**** Text section

Cyclone 20 - idea for homemade USB-based floppy controller (Catweasel-ish)

[IFW]

The thing with running images from IPFs or converting from IPFs (like installing under whdload etc) is that only known good images exist and read errors do not occur.
Therefore even games without (seemingly or for real) any EDC checks can work flawlessly regarding read defects.

[RichAplin]

Quote:

Originally Posted by hit

just three days from first posting to a prototype. not that bad. keep staying bored

Yes boredom is a constant peril;

[ Show youtube player ]

With my friend Lars, (also prone to boredom)
[ Show youtube player ]

Rich.

[hit]

pretty cool, much better than those winamp visuals

[mr.vince]

Quote:

Originally Posted by IFW

Hence a much better way is oversampling the data and reading it a few times and run a powerful analyser at a later stage that gives full control over the data already available... exactly what we do.

Sounds good. Is there anything you want to or can share with us? I mean, we're going for the hardware... do we have to reinvent the imaging process or is there code or more concept stuff we can get from you?

Best,
Chris

[RichAplin]

If anyone's super-keen they can order some parts now.
The only thing most people will need is the ARM board, a cheap parallel-port ARM JTAG programmer, and a suitable 34-pin male connector (or just some 0.1" headers like I used) to plug the floppy drive cable into. Total is probably $100 of parts.

Cheapskates
It's probably possible to use a cheaper CPU board (alas the RAM problem means we can't use a $15 pirate-TV card, which I would love because of the irony)

********

* [Tasks for this exercise]
1. Condense the paragraph of the floppy controller thread that begins "The only thing most people will need" into a short list, keeping its main facts.
2. Write the next part of the floppy controller thread, picking up after its final sentence about a cheaper CPU board.
The records that follow have no connection to the floppy controller thread.

**** Extracted data

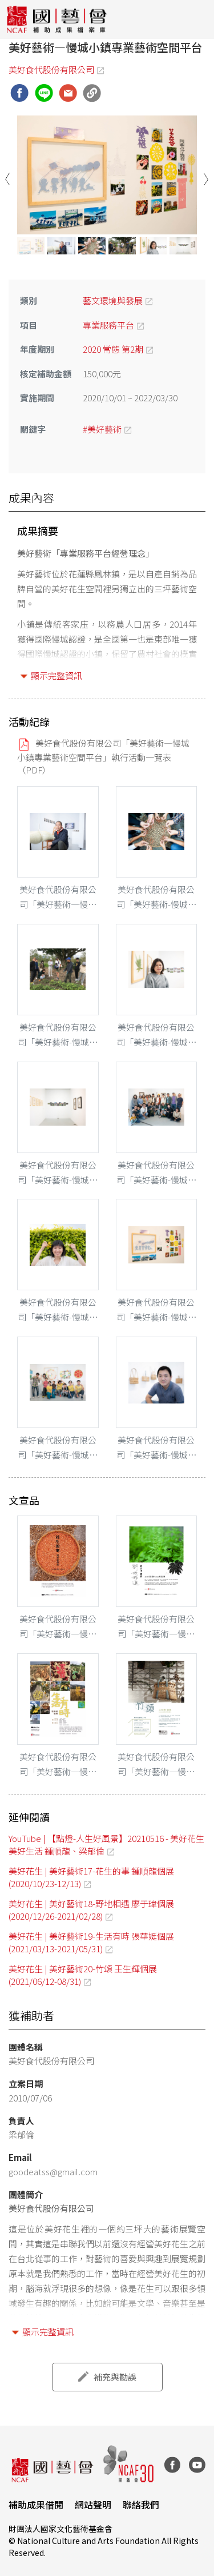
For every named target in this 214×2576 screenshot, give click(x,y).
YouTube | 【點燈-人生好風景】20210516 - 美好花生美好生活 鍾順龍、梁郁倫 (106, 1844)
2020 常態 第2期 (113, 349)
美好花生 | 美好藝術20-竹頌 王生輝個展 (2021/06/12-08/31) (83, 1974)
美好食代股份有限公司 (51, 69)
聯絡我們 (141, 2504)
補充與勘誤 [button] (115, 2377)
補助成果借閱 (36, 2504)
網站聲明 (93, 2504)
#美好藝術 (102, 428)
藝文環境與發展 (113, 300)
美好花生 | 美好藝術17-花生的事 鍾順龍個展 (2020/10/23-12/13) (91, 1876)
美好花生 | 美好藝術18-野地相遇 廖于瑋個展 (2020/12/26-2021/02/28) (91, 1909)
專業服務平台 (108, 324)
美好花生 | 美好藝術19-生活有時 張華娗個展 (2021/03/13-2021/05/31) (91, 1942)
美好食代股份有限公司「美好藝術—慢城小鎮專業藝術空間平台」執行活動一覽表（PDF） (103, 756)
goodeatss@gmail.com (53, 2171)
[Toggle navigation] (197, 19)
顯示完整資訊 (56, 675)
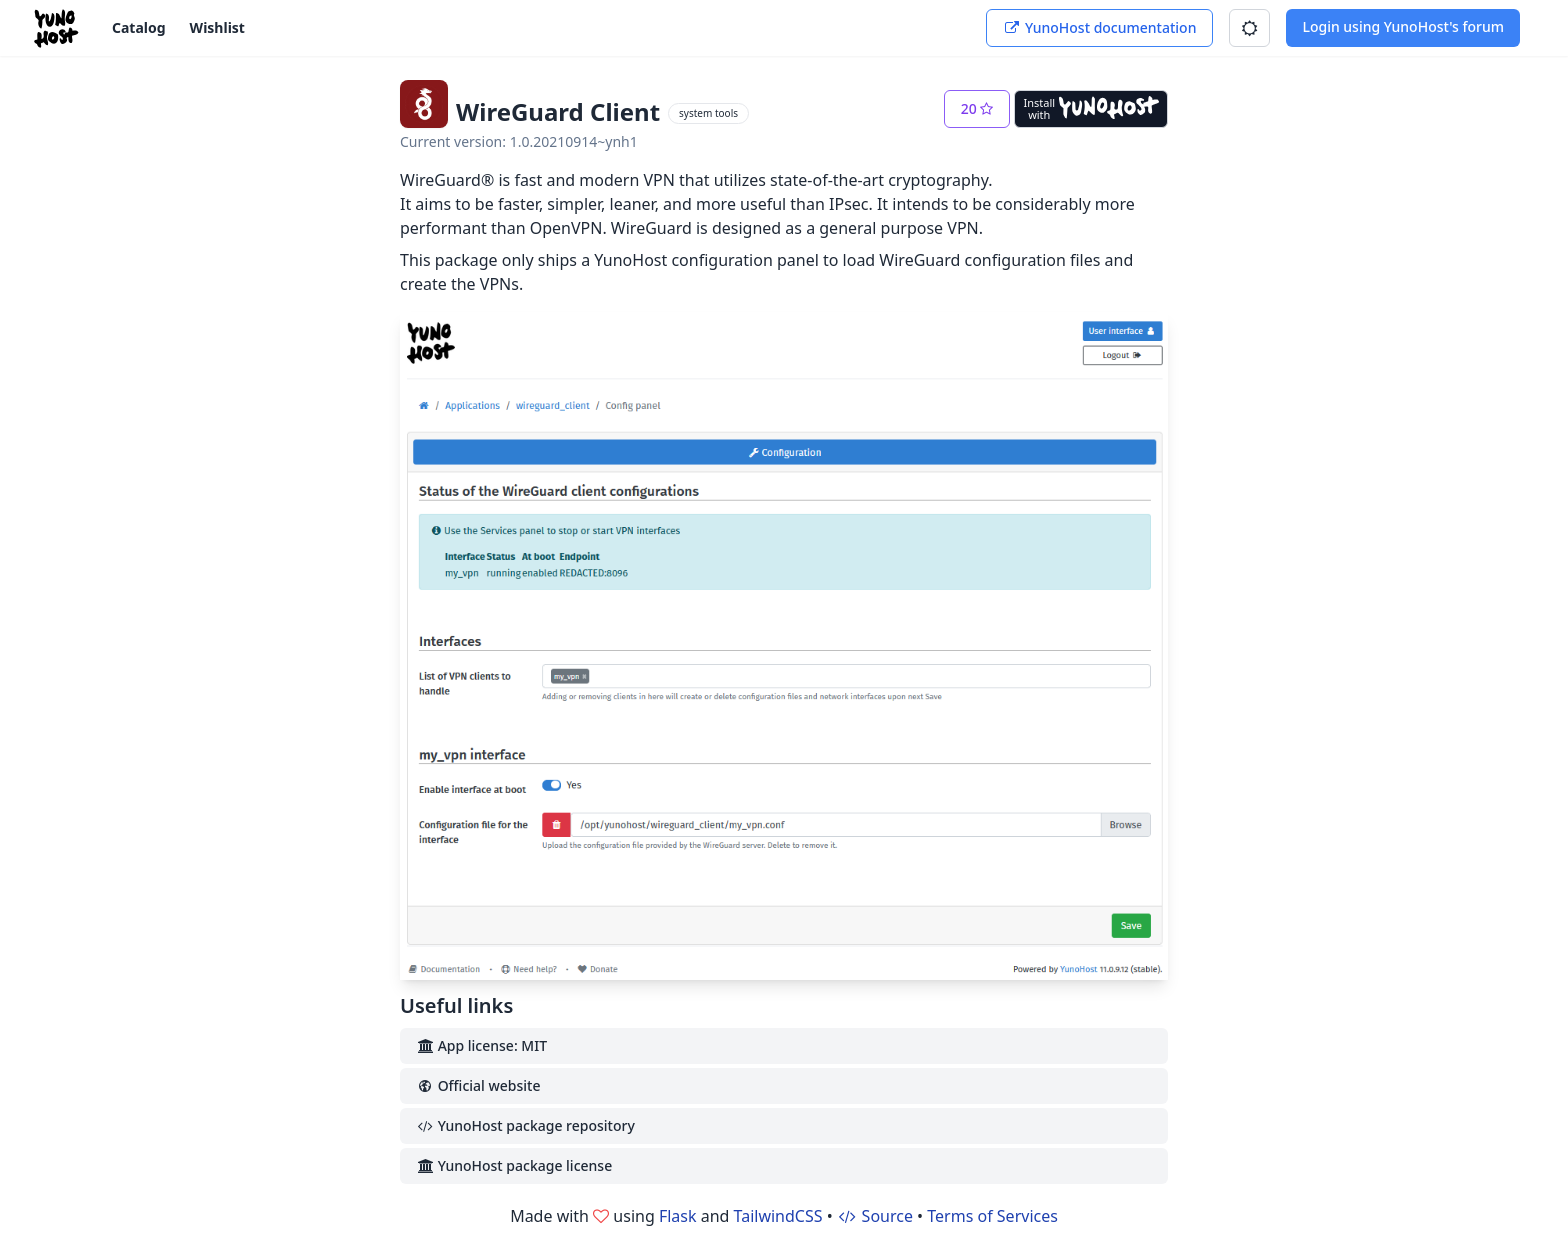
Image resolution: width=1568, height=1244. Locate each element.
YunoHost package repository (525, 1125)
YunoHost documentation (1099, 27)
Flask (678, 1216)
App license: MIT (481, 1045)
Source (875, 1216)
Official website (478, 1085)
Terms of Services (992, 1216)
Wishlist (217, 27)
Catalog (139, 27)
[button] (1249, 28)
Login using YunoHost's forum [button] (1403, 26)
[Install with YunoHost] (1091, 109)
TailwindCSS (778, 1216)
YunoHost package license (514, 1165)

********
**** Extracted data

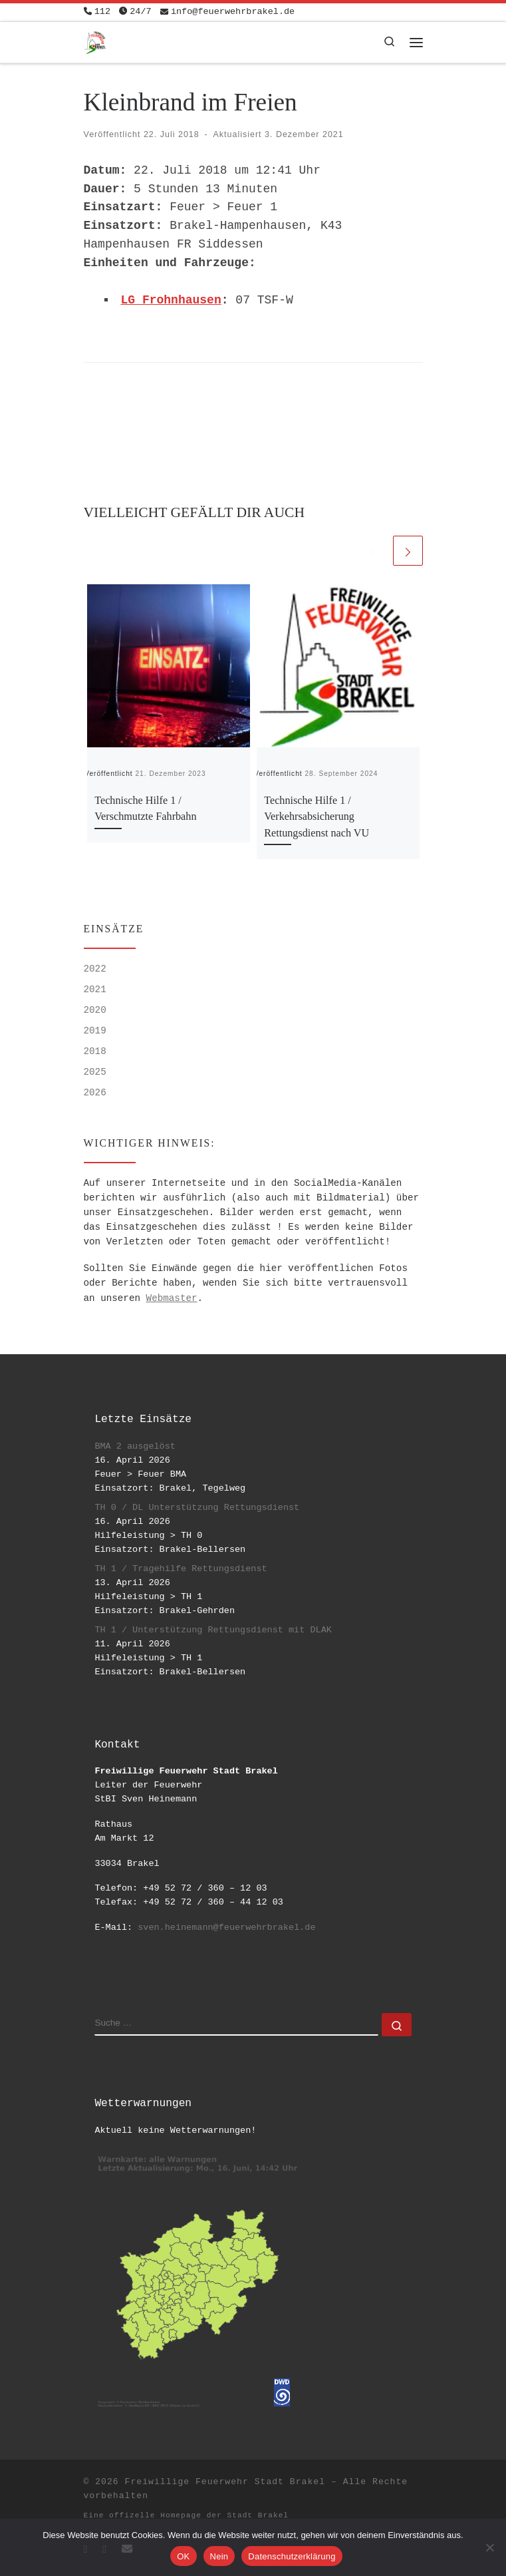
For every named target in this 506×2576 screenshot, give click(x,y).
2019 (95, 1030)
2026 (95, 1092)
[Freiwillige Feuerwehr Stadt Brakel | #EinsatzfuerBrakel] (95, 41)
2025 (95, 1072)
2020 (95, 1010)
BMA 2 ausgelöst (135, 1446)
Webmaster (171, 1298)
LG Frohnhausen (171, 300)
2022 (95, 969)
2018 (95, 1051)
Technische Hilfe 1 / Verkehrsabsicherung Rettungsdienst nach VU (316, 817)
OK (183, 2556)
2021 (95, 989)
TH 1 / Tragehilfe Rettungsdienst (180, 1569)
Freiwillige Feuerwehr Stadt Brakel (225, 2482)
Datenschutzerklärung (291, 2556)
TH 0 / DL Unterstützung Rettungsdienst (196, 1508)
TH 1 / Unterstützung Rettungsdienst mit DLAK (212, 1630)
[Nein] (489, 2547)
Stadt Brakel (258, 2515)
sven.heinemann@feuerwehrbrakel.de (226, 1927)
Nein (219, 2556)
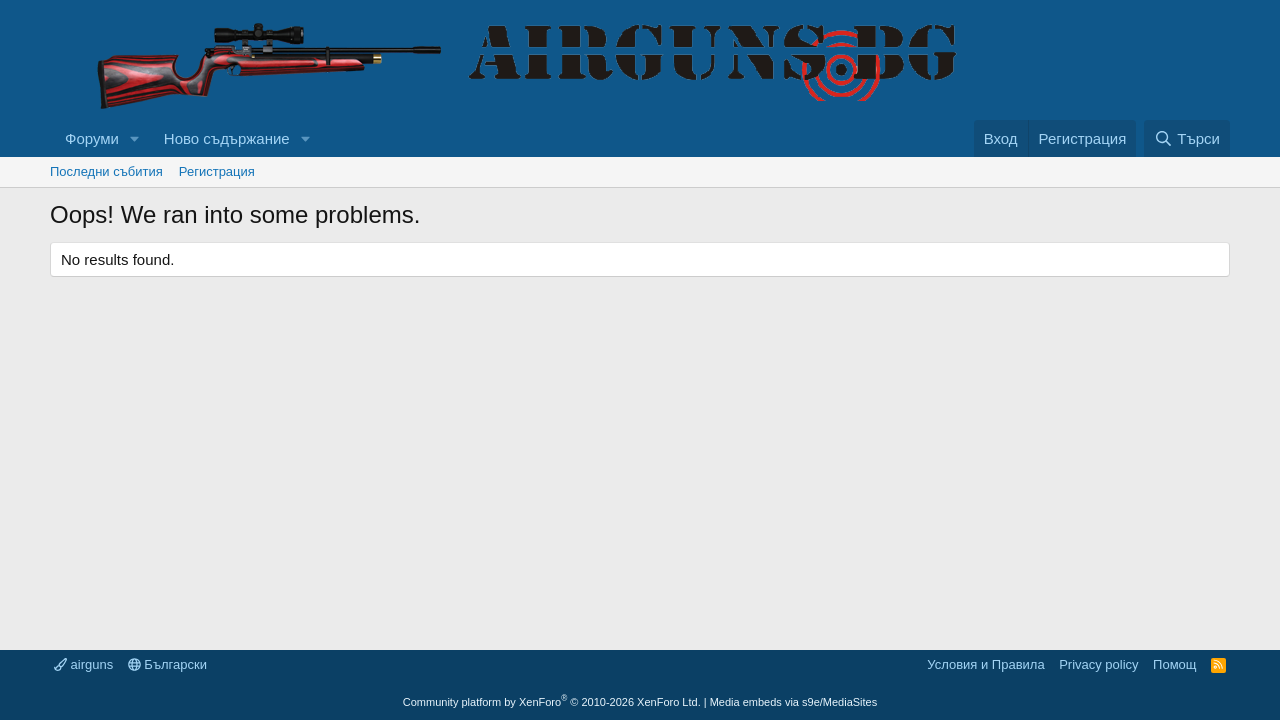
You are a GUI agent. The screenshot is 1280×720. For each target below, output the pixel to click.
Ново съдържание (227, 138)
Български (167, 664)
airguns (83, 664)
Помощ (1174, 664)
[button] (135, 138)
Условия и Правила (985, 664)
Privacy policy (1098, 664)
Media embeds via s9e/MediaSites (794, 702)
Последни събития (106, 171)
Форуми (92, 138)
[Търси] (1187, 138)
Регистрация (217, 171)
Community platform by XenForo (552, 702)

********
**** Extracted data

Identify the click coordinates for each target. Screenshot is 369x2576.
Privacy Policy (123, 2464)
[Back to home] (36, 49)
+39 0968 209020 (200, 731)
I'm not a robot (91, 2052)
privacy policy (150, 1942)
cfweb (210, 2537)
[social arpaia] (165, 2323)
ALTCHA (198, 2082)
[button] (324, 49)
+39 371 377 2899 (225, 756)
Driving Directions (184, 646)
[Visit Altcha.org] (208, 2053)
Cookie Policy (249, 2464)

********

* [Answers by task]
1.
- ARM board
- Cheap parallel-port ARM JTAG programmer
- Suitable 34-pin male connector, or 0.1" headers, for plugging in the floppy drive cable
- Total parts cost: probably about $100

2.
http://cgi.ebay.com/ws/eBayISAPI.dll...m=120341303051
...Is the most incredible bargain.

The issue with this chip (ATMEGA256) is that you need a very high speed external TTL serial-to-USB converter in order to get the data in and out quick enough (not enough on-chip ram to buffer much). That costs you an extra $20 or more. I have such an converter that's sitting here running at 2MBPS (surprisingly), but that's pretty borderline, especially as the Atmel isn't really fast enough to do much clever data packing/unpacking on the fly.

The Atmel works great driving the floppy signals (which are all 5v, open collector) I'm not quite so sure that the ARM (which is 3.3v) will do it without a buffer chip or some resistors, but that's very minor stuff.

I expect I'll 'deliver' a test app (written in C#, with source) that talks to the board and can reliably read and write disk tracks in the rawest form possible* and will maybe draw some pretty pictures of the disk data. The board firmware will just be some C source (and binary image), and we'll have it set up so you can reflash it as easily with the test app.

(*ok not quite true, reading the disk head with high-speed analog converter would be the awesome-est, but you only need that for bad disk recovery and it wouldn't be quite such an easy DIY project.)

We'll also have a look at WinUAE real time emulation. If someone knows or wants to get knowledgable about that project (i.e. build the source code) then go for it please.

Beyond that, i.e. actually converting the raw disk data into usable disk images (i.e. providing Amigados/MSDOS/Mac/etc sector read/write and hence file system) is all pretty well-trodden ground by several parties ; emulator authors, the SPS and Jens at Catweasel.

My coding style is fast'n'loose and my attention span short, so I'm probably the best person to kick this off, provide sample code and how-to's, and hand the writing of useful applications over to the community.
I can see a "do it all" app growing that supports reading and writing disks in whatever wierd formats people want to add.

It's worth bearing in mind that it has plenty of use beyond Amiga disks (as Catweasel does) so open-src'ing it is most likely to add support for extra formats and useful functionality.

Agree with Mr Vince - Perhaps the SPS people would like to contribute their code?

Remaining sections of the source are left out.